**ACTION ITEM:**
Where does the word "icon" show up in the records? Copy every line that holds it.

:::

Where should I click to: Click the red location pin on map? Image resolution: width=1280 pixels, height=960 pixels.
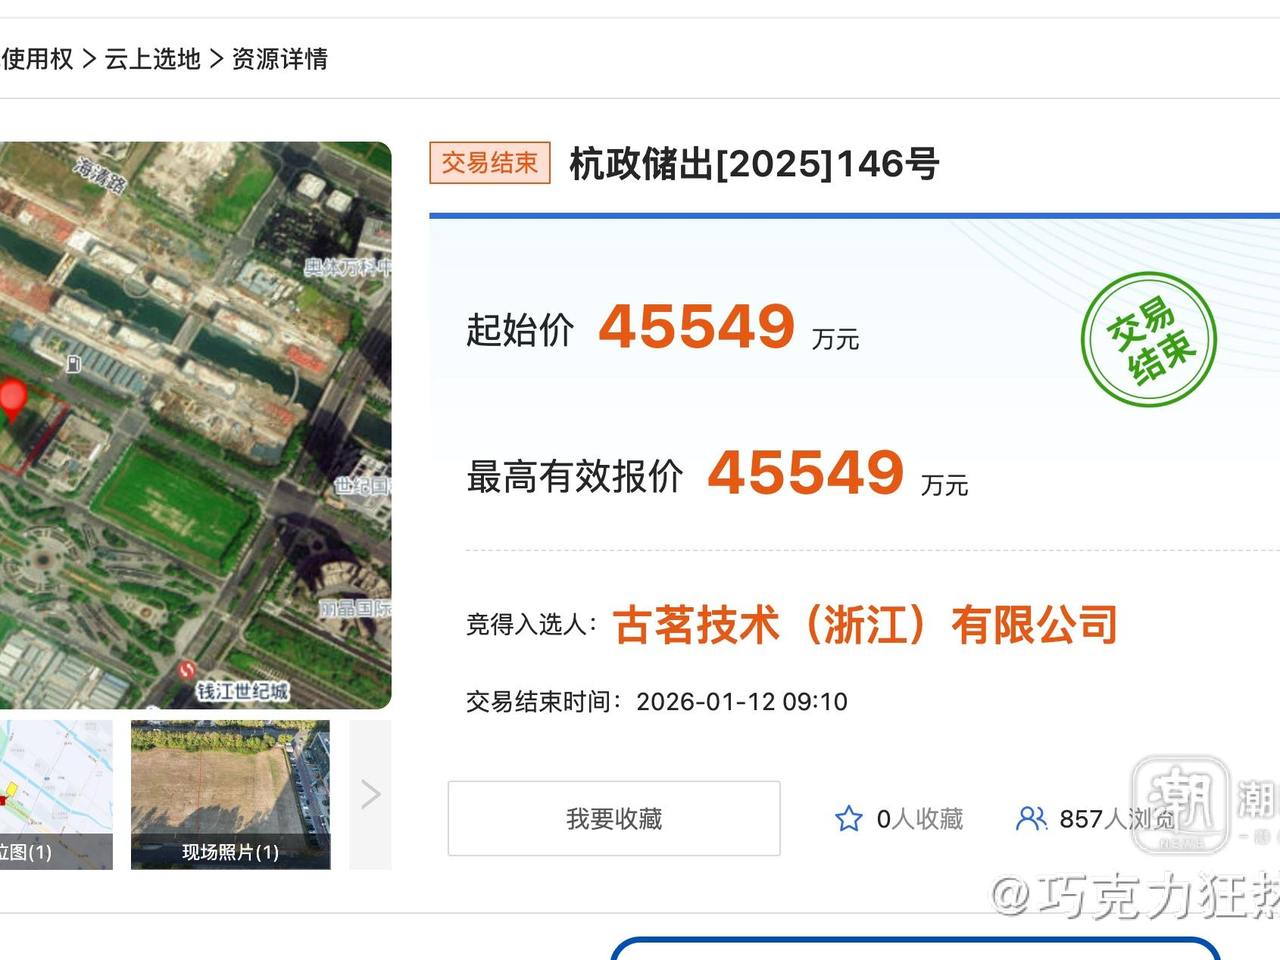tap(12, 398)
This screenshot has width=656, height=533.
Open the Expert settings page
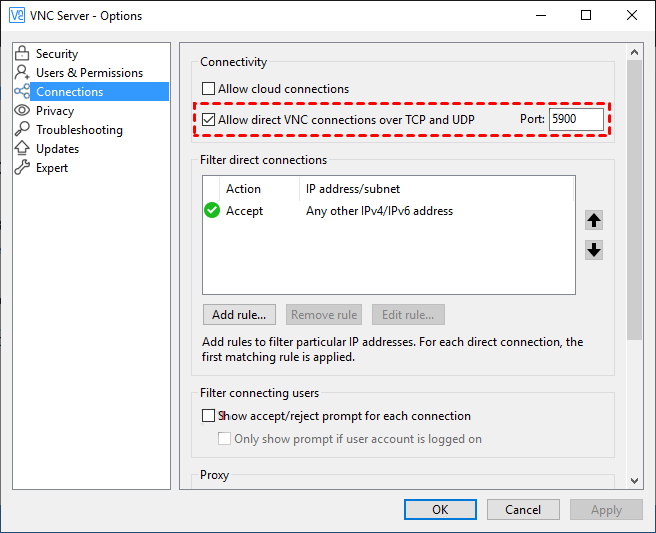pos(52,168)
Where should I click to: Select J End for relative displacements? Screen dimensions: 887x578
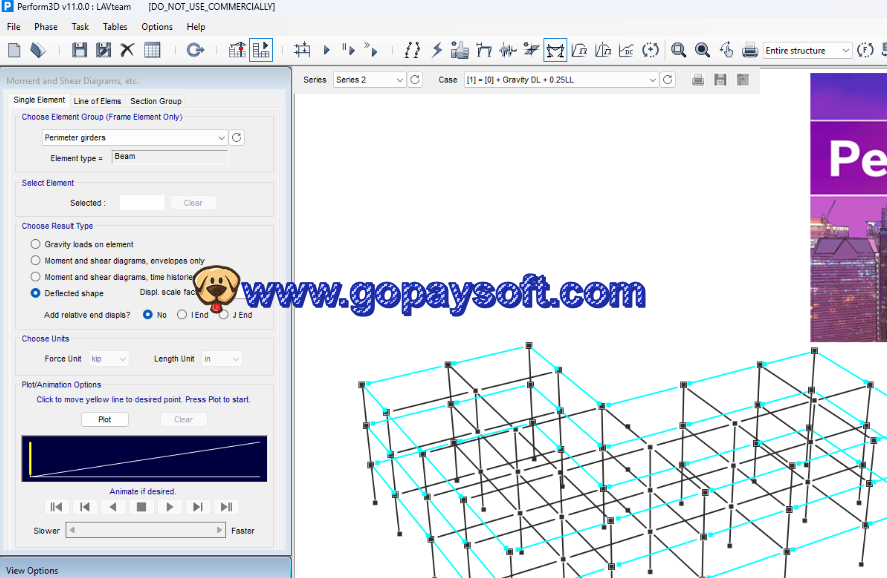pyautogui.click(x=224, y=314)
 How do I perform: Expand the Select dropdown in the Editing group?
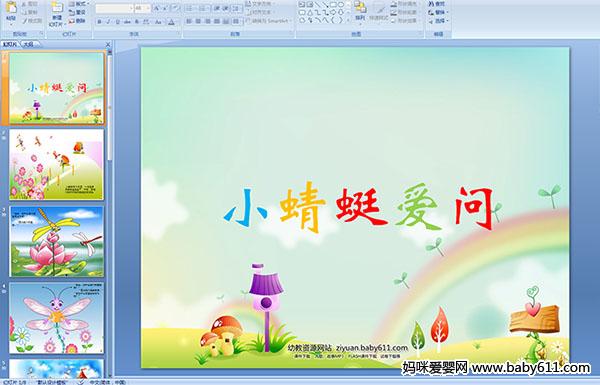438,21
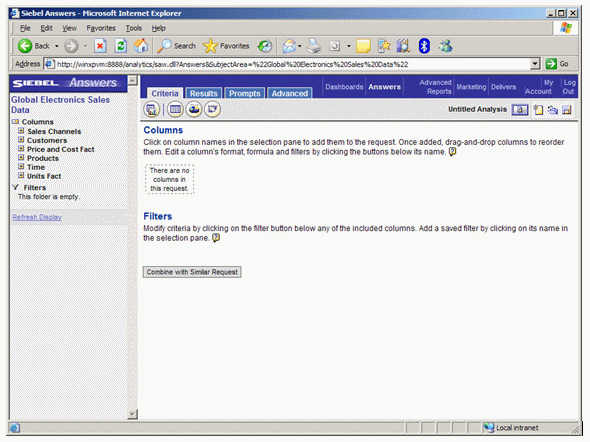The image size is (590, 442).
Task: Expand the Sales Channels folder
Action: pyautogui.click(x=21, y=131)
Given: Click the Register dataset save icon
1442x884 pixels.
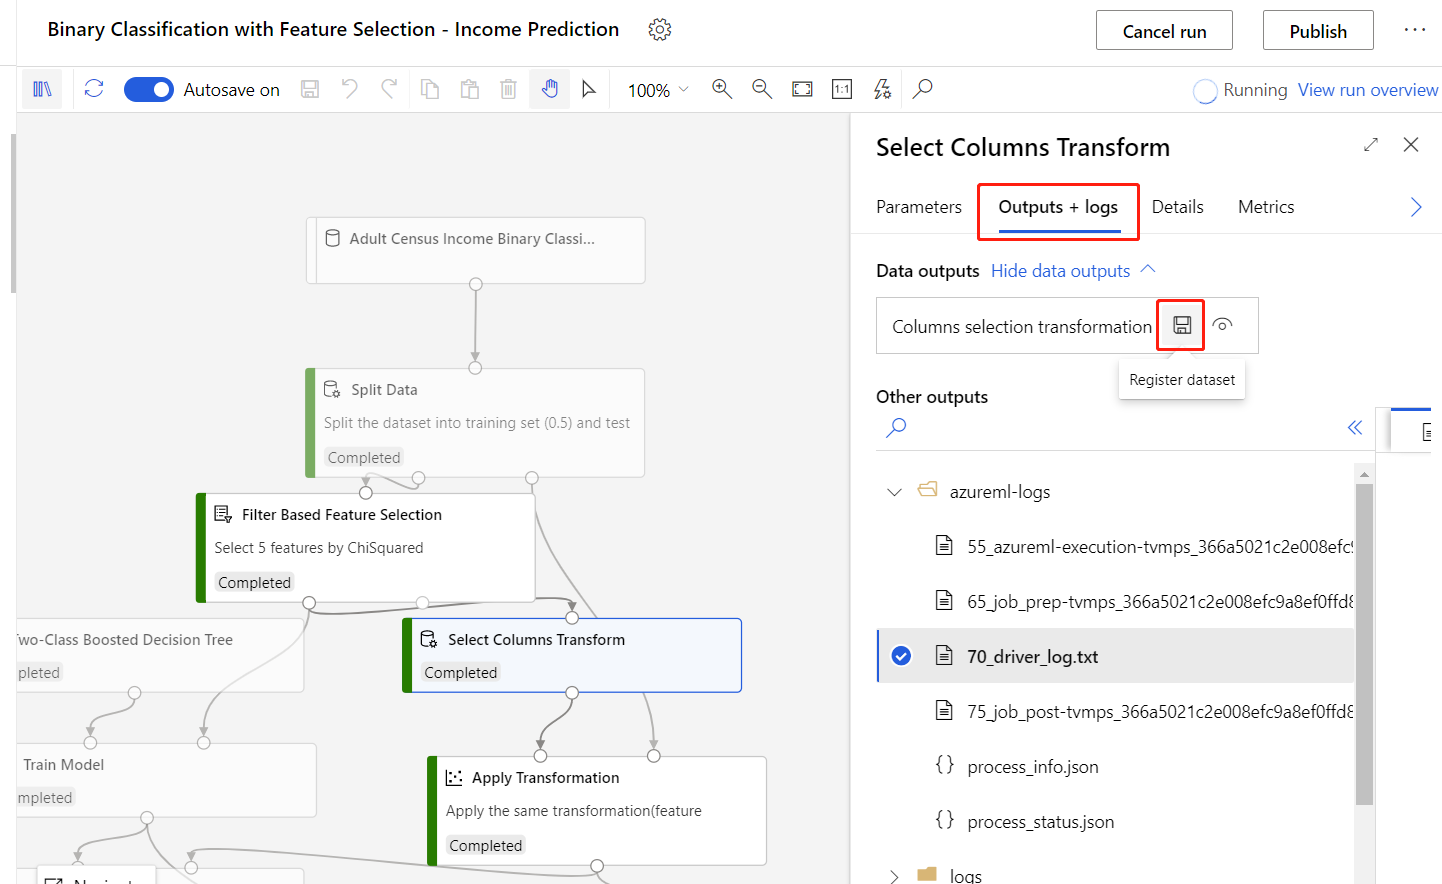Looking at the screenshot, I should (1181, 325).
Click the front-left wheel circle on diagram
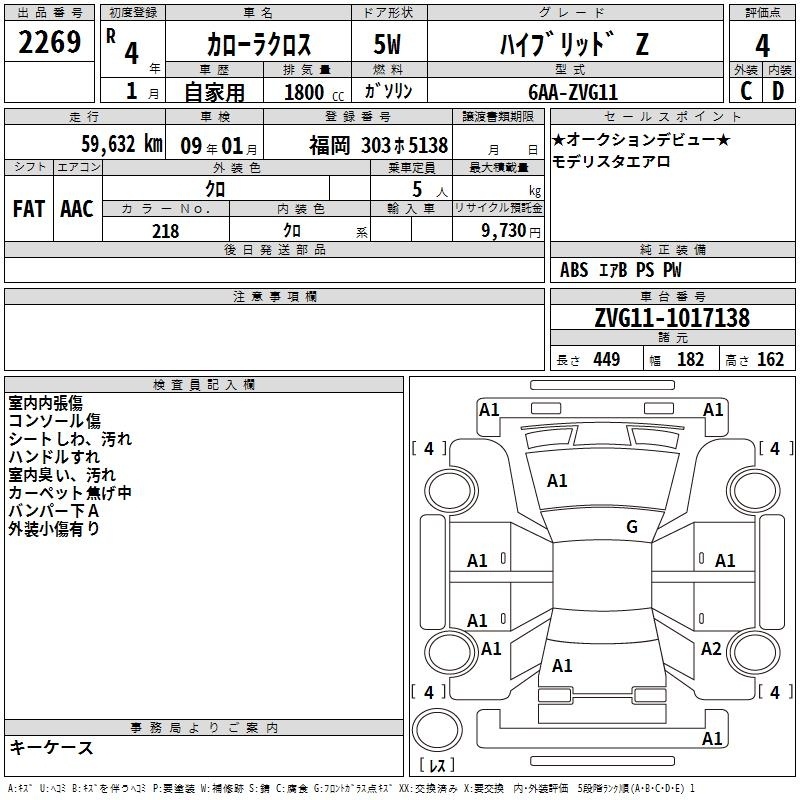The image size is (800, 800). pos(451,492)
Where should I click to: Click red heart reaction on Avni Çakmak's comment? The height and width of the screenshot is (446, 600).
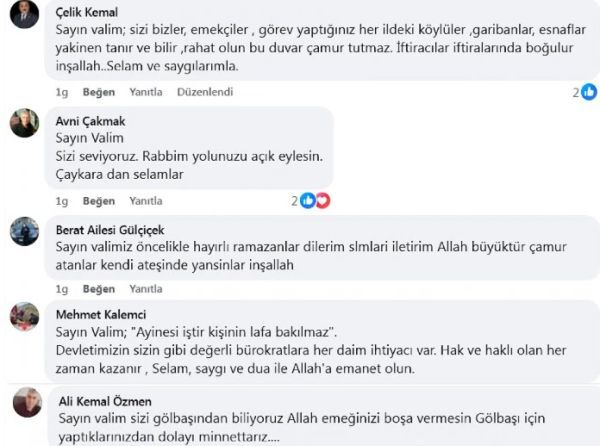pos(322,201)
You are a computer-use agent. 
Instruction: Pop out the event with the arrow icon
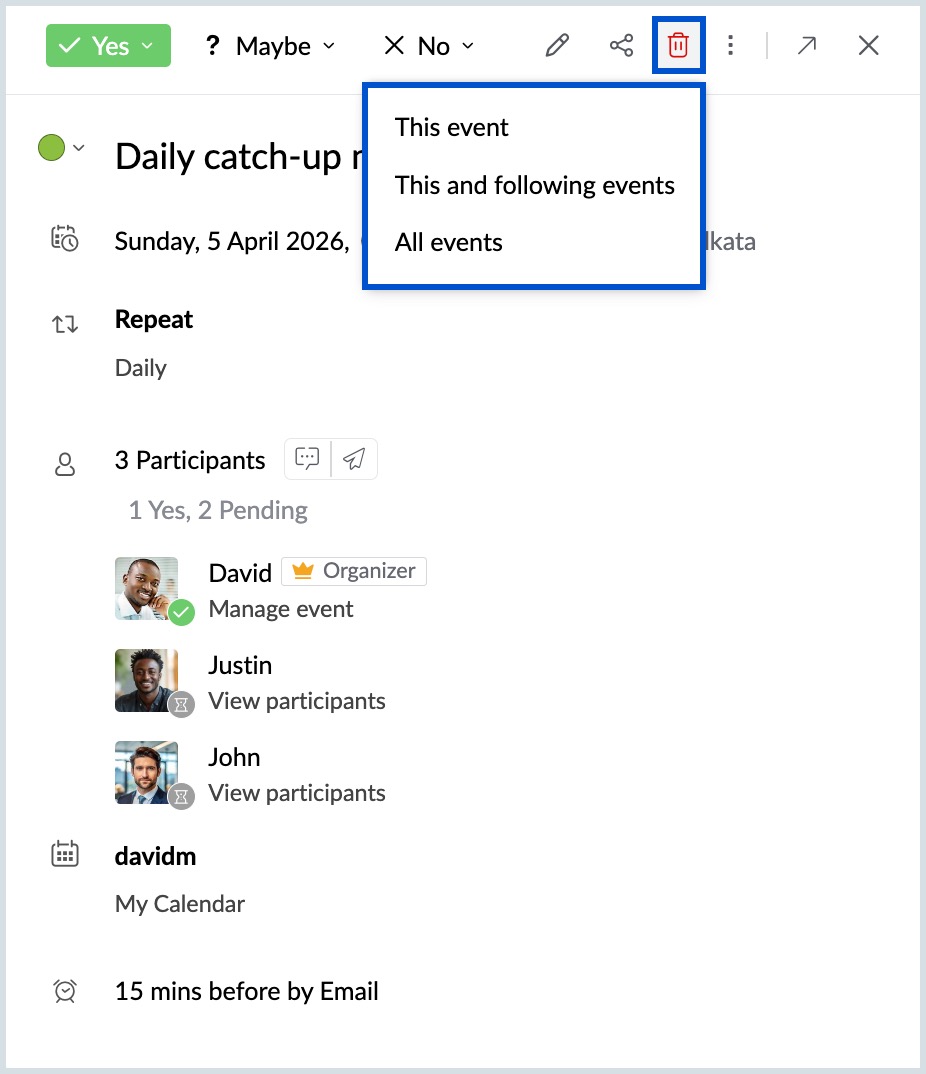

:::

**SOLVED PROBLEM:**
Given: Click the Register dataset save icon
Instruction: Pop out the event with the arrow icon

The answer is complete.